Using the data beneath, show every line that includes the word "left".

Start of RECORDS FOR THE EXERCISE

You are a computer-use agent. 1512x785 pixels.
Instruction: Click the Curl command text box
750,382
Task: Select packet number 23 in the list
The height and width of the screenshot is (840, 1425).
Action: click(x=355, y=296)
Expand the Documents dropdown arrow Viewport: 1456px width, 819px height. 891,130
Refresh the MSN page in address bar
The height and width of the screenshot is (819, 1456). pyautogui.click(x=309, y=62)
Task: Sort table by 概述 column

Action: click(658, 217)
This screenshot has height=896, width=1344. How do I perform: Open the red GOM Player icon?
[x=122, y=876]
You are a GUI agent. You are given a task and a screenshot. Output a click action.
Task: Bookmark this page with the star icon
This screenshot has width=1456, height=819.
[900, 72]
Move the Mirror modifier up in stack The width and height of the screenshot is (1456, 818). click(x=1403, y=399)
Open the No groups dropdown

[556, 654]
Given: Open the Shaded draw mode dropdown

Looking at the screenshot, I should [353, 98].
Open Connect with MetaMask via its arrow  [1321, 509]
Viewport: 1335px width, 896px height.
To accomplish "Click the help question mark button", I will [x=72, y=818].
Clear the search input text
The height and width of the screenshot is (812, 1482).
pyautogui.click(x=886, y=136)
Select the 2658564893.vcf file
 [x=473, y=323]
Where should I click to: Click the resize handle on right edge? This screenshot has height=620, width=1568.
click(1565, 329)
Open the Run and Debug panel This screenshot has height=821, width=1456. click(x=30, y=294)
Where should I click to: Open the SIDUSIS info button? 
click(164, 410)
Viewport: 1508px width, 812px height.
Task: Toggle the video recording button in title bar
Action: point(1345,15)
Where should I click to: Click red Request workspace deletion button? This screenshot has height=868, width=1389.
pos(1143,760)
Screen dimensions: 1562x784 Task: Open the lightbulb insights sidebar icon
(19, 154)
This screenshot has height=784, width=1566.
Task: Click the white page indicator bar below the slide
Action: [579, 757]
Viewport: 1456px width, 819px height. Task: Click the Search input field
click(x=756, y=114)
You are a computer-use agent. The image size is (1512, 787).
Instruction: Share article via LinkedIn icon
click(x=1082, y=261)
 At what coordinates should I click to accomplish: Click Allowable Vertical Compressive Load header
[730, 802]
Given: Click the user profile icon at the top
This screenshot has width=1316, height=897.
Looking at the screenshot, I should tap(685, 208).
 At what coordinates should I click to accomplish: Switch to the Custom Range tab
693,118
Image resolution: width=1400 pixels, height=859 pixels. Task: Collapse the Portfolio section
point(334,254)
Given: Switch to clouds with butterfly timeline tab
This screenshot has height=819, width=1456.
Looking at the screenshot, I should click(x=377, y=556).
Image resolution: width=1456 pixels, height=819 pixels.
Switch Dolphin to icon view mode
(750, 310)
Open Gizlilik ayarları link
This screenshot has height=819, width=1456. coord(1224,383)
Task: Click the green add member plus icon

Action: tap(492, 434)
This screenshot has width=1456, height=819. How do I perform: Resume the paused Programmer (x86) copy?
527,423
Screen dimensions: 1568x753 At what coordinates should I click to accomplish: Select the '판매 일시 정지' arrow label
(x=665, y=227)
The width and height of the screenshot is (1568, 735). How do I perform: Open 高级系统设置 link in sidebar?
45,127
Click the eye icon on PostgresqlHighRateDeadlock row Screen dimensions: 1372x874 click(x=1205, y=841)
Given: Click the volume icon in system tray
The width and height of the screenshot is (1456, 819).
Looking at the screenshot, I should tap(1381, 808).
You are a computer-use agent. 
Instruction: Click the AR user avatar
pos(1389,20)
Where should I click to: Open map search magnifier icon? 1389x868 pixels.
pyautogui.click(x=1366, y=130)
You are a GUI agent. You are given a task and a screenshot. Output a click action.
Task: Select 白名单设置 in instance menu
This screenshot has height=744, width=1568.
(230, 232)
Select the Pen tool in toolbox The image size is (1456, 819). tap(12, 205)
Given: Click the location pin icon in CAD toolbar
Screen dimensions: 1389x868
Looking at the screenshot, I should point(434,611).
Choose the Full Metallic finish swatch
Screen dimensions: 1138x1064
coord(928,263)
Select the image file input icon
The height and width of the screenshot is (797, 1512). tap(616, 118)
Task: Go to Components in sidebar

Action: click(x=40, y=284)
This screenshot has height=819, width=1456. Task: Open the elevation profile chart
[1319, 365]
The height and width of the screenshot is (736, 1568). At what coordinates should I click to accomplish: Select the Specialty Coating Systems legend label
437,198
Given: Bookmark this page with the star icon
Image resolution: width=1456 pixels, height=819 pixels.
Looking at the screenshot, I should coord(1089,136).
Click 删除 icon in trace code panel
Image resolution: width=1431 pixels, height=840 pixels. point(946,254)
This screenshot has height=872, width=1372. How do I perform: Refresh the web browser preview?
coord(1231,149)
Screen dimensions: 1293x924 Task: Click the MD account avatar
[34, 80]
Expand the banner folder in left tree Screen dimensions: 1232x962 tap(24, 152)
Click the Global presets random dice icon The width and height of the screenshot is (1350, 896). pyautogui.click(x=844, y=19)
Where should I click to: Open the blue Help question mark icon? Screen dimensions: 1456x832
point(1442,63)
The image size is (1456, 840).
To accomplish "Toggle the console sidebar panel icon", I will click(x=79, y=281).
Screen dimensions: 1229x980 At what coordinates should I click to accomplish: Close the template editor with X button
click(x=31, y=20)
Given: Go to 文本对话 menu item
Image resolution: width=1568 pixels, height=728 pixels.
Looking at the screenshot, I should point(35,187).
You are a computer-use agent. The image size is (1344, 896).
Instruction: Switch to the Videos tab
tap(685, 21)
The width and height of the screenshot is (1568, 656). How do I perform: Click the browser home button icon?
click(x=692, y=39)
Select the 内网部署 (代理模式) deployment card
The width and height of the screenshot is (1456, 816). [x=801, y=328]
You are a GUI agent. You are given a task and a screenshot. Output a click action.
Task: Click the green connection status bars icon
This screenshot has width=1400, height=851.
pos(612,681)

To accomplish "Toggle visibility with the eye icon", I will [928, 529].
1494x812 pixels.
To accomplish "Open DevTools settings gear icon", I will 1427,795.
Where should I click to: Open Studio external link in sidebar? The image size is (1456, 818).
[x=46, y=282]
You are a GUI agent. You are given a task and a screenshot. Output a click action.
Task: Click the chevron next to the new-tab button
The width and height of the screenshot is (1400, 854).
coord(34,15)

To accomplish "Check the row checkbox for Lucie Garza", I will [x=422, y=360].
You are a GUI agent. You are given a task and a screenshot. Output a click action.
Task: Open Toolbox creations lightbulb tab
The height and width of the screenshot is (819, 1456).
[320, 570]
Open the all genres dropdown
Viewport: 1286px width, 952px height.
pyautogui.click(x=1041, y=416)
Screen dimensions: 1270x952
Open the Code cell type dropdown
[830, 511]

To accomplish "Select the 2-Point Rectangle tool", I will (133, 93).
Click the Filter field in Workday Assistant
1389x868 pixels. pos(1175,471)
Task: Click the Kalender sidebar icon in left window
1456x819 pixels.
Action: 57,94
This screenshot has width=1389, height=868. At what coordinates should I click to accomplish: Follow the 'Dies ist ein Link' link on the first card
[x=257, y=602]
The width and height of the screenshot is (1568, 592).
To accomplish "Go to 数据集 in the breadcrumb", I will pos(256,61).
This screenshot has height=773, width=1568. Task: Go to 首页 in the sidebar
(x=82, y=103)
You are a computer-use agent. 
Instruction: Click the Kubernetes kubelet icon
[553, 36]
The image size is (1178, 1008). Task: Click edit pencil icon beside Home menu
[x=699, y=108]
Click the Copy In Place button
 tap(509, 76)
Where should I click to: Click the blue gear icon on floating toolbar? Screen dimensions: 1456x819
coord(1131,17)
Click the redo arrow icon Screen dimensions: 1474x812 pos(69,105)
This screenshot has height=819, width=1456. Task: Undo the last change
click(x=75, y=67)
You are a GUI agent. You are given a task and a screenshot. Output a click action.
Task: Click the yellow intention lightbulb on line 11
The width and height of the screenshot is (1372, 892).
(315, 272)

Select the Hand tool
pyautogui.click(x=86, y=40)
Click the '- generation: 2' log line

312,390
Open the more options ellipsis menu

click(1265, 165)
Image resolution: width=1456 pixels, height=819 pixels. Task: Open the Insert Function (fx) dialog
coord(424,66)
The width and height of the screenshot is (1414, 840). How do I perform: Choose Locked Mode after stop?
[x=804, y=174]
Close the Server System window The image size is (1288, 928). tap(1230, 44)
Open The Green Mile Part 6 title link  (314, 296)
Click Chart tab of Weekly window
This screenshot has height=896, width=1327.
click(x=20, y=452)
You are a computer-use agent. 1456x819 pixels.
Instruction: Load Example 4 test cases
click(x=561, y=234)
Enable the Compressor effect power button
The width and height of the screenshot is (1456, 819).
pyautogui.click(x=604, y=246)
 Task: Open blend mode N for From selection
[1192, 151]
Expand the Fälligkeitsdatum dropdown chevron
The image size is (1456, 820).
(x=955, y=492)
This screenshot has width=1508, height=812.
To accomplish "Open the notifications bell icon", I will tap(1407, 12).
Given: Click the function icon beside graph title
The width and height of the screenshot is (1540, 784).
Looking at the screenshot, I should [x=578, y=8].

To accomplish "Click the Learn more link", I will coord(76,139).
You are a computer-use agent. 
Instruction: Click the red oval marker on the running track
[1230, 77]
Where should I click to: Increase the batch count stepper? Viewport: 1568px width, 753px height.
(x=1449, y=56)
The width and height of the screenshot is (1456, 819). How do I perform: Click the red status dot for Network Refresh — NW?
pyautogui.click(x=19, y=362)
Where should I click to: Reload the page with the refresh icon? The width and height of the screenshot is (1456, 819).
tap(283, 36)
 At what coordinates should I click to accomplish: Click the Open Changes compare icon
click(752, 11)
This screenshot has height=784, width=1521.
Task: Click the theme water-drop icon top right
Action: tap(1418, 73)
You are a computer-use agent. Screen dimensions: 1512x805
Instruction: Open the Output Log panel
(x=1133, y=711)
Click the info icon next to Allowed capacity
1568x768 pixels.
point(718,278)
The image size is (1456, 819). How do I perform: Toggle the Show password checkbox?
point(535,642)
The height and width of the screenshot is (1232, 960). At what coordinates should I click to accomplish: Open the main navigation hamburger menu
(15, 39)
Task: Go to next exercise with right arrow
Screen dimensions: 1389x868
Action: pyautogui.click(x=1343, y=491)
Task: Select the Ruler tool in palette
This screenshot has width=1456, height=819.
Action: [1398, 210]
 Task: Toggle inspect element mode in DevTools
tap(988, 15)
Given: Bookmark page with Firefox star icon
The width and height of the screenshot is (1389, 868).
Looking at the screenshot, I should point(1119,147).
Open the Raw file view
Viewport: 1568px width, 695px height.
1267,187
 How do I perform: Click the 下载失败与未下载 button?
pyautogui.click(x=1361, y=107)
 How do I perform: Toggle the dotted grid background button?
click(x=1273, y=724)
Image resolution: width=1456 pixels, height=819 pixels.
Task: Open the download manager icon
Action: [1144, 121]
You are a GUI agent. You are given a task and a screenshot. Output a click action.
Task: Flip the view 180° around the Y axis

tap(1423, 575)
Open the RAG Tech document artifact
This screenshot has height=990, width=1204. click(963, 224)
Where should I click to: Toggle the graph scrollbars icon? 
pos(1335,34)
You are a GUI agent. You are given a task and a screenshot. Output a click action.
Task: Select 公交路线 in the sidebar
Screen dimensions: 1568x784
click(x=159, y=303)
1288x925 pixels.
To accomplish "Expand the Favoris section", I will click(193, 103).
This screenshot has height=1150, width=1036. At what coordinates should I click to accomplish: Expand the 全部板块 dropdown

End of RECORDS FOR THE EXERCISE

SOLUTION FOR THIS TASK:
Expand the banner folder in left tree Screen dimensions: 1232x962 tap(24, 152)
Task: Click the Kalender sidebar icon in left window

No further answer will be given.